Now imagine that someone did something stupid in front and because they were doing anything but concentrating on their car on the road, and that a disastrous crash occurred. I say crash because it is not an accident. An accident is when a tree falls on you or some other act of god, and someone having an idiot moment is not an accident, not when it is because they are trying / failing to do two things at once.

This books opens with a horrendous scene, a woman is badly hurt, trapped in her car, and someone goes to try to aid her. The amount that anyone can do in such a situation is limited, but sitting and talking and touching is such a simple and human thing that it creates a link between these two beings.

The woman spends time in hospital, unaware that she is at the centre of a national debate on specifically her action, the sending of a text whilst driving, which contributed to the horrendous crash on a motorway. She is denigrated, a creature of media-created fear and loathing, evil personified with a mobile phone.

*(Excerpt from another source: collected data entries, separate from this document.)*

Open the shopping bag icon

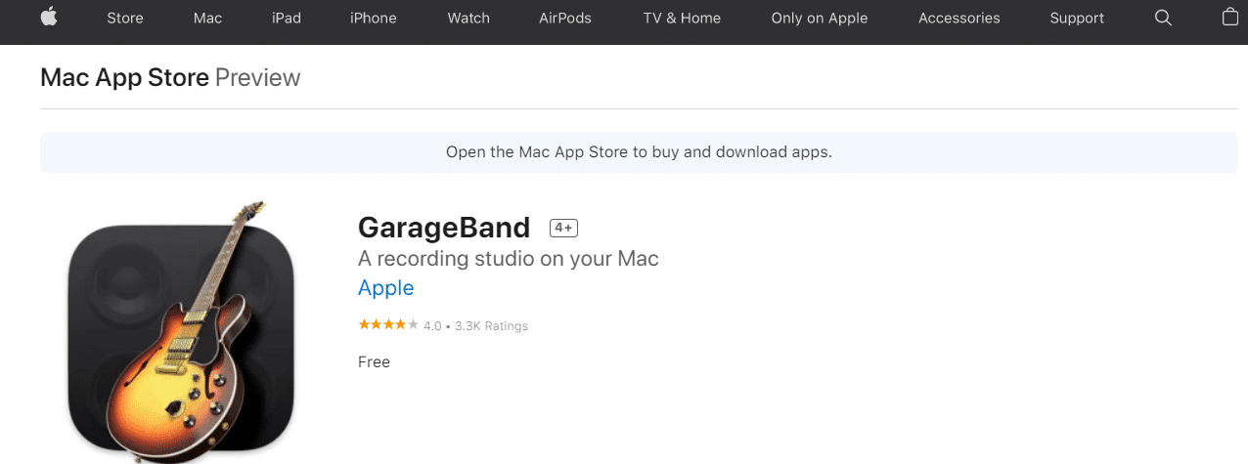click(1230, 17)
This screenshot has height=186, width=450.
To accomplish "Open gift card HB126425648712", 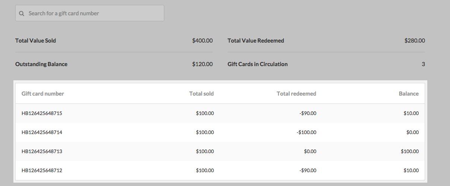I will (42, 170).
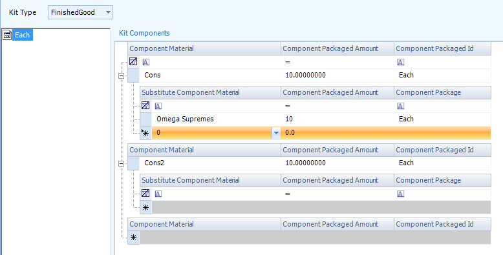Open dropdown arrow in highlighted new substitute row

click(276, 132)
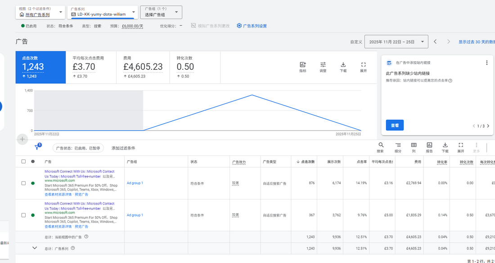Open the 报告 report icon
Screen dimensions: 495x263
coord(429,147)

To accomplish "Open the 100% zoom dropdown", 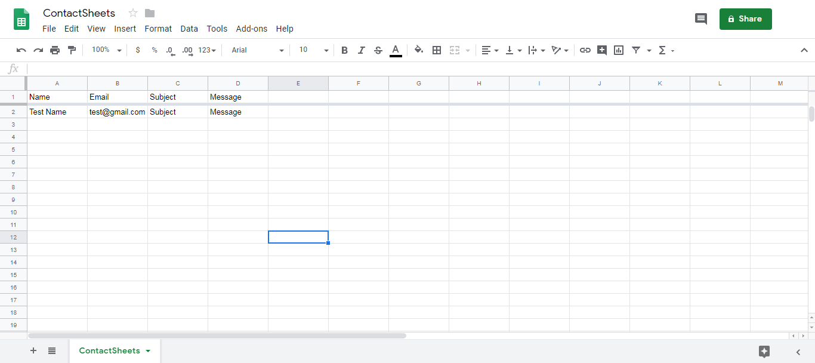I will click(107, 50).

Now if that happens, what do you do, do you think ‘there but for the grace of god…’, or do you bay and howl and demand that the person you deem to be at fault be penalised and punished? Do you dissect their life to get to the root cause of everything that you hate about them? Do we as a society need to hate someone whose lapse has caused harm to another person or family? Those ordinary members of society who become known and vilified for one act - are they bad people 100% of the time? Probably not, maybe they are nice to cats. But society really only cares about the snippets – the news feed on the dratted mobile phones, and how nice it would be if anyone caught doing something that annoys us was properly punished? Because that is only right and proper, isn’t it?

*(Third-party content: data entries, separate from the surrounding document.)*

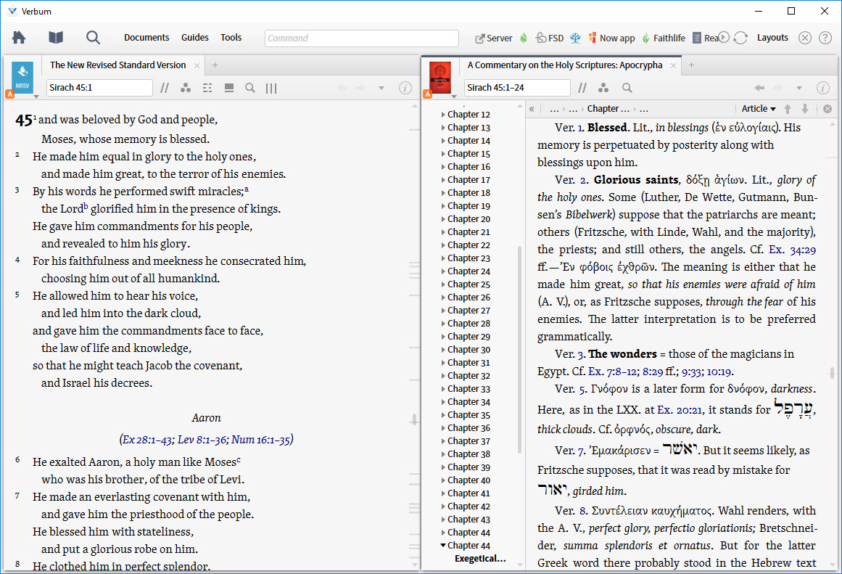Click the contents tree vertical scrollbar
Viewport: 842px width, 574px height.
[x=519, y=348]
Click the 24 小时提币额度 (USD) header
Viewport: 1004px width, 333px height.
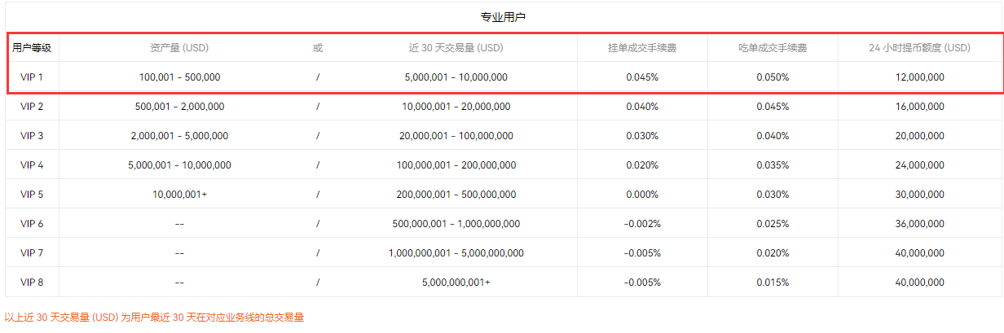919,48
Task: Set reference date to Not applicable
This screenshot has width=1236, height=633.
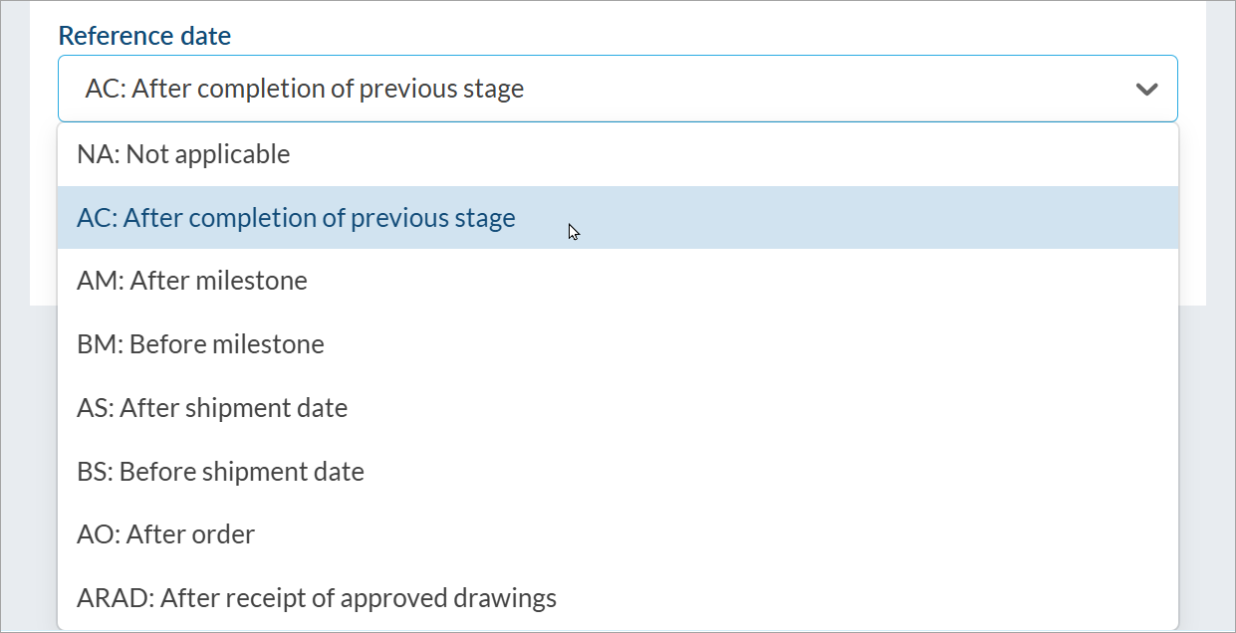Action: click(x=183, y=154)
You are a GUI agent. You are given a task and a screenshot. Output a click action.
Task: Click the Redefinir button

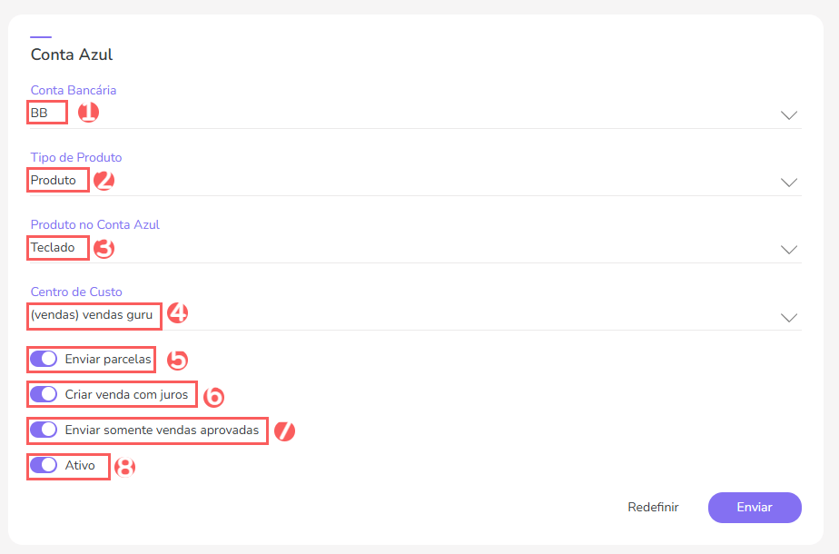tap(653, 508)
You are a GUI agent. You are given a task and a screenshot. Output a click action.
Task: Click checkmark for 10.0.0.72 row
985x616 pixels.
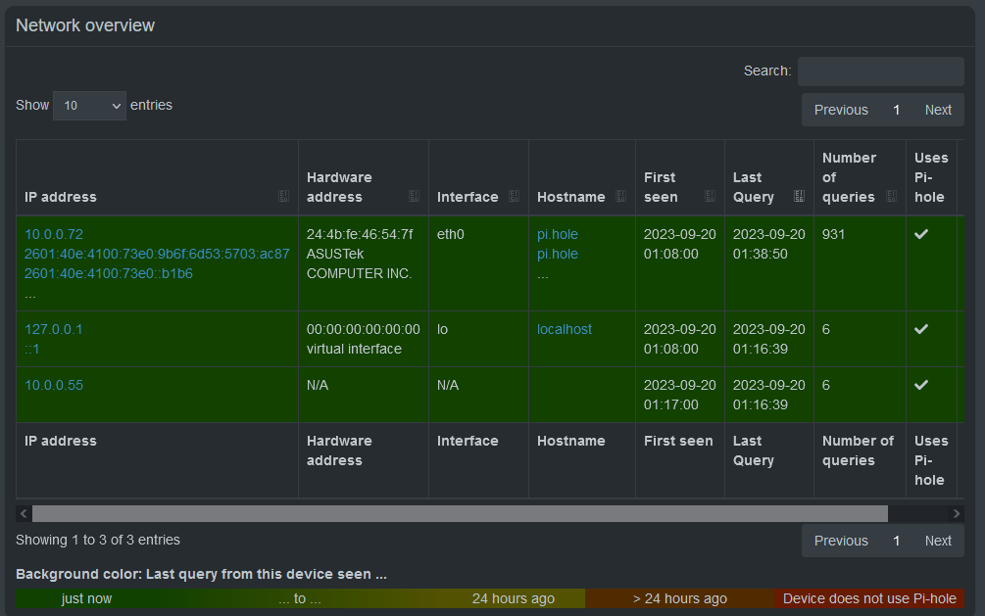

Well, this is the brilliantly considered aftermath of the accident. It is difficult to feel empathy for someone painted evil, even if they are nice to cats, even if they were a saint, the prurient interests make it difficult for anyone to recover from an incident deemed so dreadful to society. So we see Tori and how she deals with her physical injuries and her mental torment. We also see those peripheral to the crash, and how the ripples spread out and away from her action.

It really is a thought provoking book, from the initial horror through to a certain catharsis, I was hooked. The interrelated stories, of families reunited and family members who chose to absent themselves from the whole situation, to those characters that you start out not liking but as you get to know them, they kind of grow on you (although I do not find scraggy pony tails on blokes such a good look). But enough of my personal prejudices… maybe it just goes to show how much this book spoke to me.

I suppose that sometimes you get away with stuff, and sometimes you don’t. For all the people who text whilst driving, or who just turn on their phone to read a text whilst driving (extra-large font size anyone? or the idiots who were driving in snow the other day without leaving any extra space in between them and the car in front), this is a cautionary tale of someone who, one day, did not get away with it. They should read this, it might make them think. And the wonderful potholed roads might be a little safer. Apart from acts of god. Or cats.